PSS can induce the ante-mortem depletion of glycogen reserves in bovine muscle which are used as source of energy to supply ATP for muscle contraction and relaxation [20, 26,27,28]. Glycogen-depleted muscle fibers in the immediate post-mortem period generate low amounts of lactic acid through anaerobic glycolysis which alters the normal process of meat acidification. In DFD meat, pH values at 12–48 h post-mortem are higher than 6.0, while in normal meat the corresponding pH falls to values of about 5.4–5.7 [25, 27]. Higher pH values can have a detrimental impact on the meat general appearance and many other determinants of meat quality. In comparison to normal meat, DFD condition is characterized by a darker color, a superficially drier and firmer texture, higher water-holding capacity (WHC) with little or no exudates, less protein denaturation, inferior taste, more susceptibility to microbial growth and a high potential of spoilage at an early meat aging [25,26,27, 29,30,31,32,33,34,35]. It must be highlighted, however, that DFD meat is usually tenderer than normal meat [20, 29, 32, 35]. Overall, it is a type of meat with lower consumer acceptability [36] that causes significant economic losses to the beef industry [20,21,22,23,24,25].

Proteomics has successfully contributed to unraveling the biochemical processes determining meat quality variations in response to varied stress inducers [37, 38]. To our knowledge, only a few recent studies have reported global proteome changes in DFD and PSE meat of cattle and broiler, respectively [35, 39, 40]. On the other hand, phosphoproteome studies have showed that two pre-slaughter stressors (i.e. transport and lairage) had no apparent effect on the global protein phosphorylation in lamb meat at 24 h post-mortem, as well as no differences in the phosphorylation levels of pork myofibrillar proteins between PSE and normal meats at early post-mortem time [41, 42]. In contrast, highly phosphorylated fast skeletal myosin regulatory light chain 2 (MYLPF) isoforms showed the most intense relative change across the proteome between DFD and normal meats from LT bovine muscle [35]. This finding suggests that reversible phosphorylation could be a significant mechanism in response to PSS. It is noteworthy that PSS triggers multiple physiological and biochemical changes in beef muscle in very short intervals of time. Accordingly, reversible phosphorylation has the potential to rapidly alter regulatory processes associated with muscle conversion into meat. In this regard, phosphoproteome changes have been reported in pigs with Halothane gene mutations and anomalous muscle energy metabolism that produce PSE meat [43].

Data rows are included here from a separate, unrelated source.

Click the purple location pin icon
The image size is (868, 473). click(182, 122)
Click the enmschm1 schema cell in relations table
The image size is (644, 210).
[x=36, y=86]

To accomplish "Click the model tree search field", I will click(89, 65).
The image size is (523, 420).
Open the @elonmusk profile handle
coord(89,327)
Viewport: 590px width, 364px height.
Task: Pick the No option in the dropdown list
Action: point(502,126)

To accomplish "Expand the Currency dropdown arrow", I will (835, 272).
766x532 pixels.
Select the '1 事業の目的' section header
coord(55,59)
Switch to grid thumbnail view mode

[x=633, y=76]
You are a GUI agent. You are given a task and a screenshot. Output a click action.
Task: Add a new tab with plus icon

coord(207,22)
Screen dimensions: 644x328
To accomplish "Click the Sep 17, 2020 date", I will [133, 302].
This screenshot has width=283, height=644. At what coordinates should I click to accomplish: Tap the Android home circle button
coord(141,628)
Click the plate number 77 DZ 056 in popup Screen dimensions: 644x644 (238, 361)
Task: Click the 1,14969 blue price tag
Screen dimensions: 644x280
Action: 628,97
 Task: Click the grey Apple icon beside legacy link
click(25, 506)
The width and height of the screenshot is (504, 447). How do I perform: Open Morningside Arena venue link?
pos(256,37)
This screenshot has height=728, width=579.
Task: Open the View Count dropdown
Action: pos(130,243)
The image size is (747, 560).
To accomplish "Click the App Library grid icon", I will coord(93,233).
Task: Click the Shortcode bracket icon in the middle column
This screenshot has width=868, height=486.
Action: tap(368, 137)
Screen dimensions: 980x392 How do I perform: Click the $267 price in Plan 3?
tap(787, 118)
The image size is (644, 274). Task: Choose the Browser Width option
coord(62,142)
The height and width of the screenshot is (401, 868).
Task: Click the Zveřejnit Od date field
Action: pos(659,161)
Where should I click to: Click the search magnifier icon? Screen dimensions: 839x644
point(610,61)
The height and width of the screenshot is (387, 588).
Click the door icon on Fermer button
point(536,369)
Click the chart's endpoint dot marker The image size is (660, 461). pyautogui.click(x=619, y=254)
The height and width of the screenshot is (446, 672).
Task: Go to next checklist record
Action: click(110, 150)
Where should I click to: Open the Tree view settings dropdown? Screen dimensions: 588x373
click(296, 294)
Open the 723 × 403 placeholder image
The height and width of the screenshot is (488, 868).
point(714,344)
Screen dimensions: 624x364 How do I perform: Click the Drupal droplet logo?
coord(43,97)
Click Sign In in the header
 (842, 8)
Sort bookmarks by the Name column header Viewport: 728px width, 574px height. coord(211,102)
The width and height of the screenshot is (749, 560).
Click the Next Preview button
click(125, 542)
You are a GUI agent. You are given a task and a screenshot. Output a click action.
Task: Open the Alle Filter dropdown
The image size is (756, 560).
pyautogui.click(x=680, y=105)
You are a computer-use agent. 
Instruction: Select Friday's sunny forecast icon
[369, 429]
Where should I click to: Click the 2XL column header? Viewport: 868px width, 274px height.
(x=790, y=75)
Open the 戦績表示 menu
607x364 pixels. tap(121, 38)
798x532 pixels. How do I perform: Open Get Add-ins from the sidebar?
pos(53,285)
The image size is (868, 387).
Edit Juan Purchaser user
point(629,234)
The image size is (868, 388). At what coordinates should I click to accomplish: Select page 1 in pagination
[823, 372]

This study aimed to assess for the first time the phosphoproteome differences between DFD and normal bovine meat. For this purpose, the phosphoproteome profiles of DFD and unaffected control meat from LT bovine muscle of the Rubia Gallega breed were compared using previously characterized meat samples at the proteome level. It will allow us to evaluate whether reversible phosphorylation plays a significant role in response to PSS with outstanding effects downstream on muscle-to-meat conversion processes.

Results

Phosphoproteome profiles of DFD and control meat samples by 2-DE

Figure 1 shows 2-DE representative proteomic profiles of DFD and control (non-DFD) meat samples at 24 h post-mortem derived from LT muscle on gels stained with phosphoprotein-specific Pro-Q Diamond stain and post-stained with non-specific SYPRO Ruby stain. PeppermintStick markers showed the specificity of Pro-Q Diamond for phosphoproteins under our experimental protocols. We found that DFD and normal meats exhibited markedly differentiated phosphoproteome profiles at the qualitative and quantitative levels. First of all, the percentage of Pro-Q-Diamond-stained reproducible spots was similar in DFD (14.6%, 46 out of 314 spots) and control (13.3%, 41 out of 308 spots) meat (P-value = 0.76, two-tailed Fisher’s exact test). Nevertheless, only 28 Pro-Q-Diamond-stained spots were shared between sample groups. Therefore, 18 and 13 spots were unique spots with phosphorylation signal only in DFD and control meats, respectively.

Fig. 1
figure 1

Representative 2-DE gel profiles of DFD (above) and control (below) meat samples from the LT bovine muscle stained with Pro-Q Diamond and subsequently with SYPRO Ruby. Phosphoprotein spots with statistically significant qualitative (presence/absence) and quantitative (changes in intensity) differential phosphorylation are marked and numbered. Numbered spots were excised from gels for phosphoprotein identification by MALDI-TOF and MALDI-TOF/TOF MS.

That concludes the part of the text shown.